The more complicated question, though, is how to develop solar in a utility’s service territory, Honeyman added. Regulatory constraints complicate how “to justify rate basing ownership of solar.”
It has worked for Arizona-based utilities like Tuscon Electric Power (TEP) and Arizona Public Service (APS) because “you had pre-existing capacity allocated to a utility ownership of solar program that was justifiably repurposed for rooftop solar,” Honeyman said.
Regulators also responded to those utilities’ intention to locate their rooftop solar where it bolsters grid reliability, he added.
Another justification for utility ownership is to provide solar to under-served segments of the community. Many homeowners don’t have south-facing roofs that maximize production or credit scores high enough to support low interest rate loans.
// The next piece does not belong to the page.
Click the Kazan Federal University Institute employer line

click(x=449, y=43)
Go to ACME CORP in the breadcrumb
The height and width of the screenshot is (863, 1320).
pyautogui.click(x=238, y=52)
Houses with west-facing roofs support grid reliability, potentially warranting utility ownership. Utility-bill secured loans could justify engaging with low FICO score customers. Both are ideas being discussed in utilities' board rooms, Honeyman said.
Finally, he said, community-shared solar offerings located at sites that boost grid reliability are increasingly recognized as a solar ownership opportunity for utilities. And it's a avenue opening up access for lower income and other under-served customers.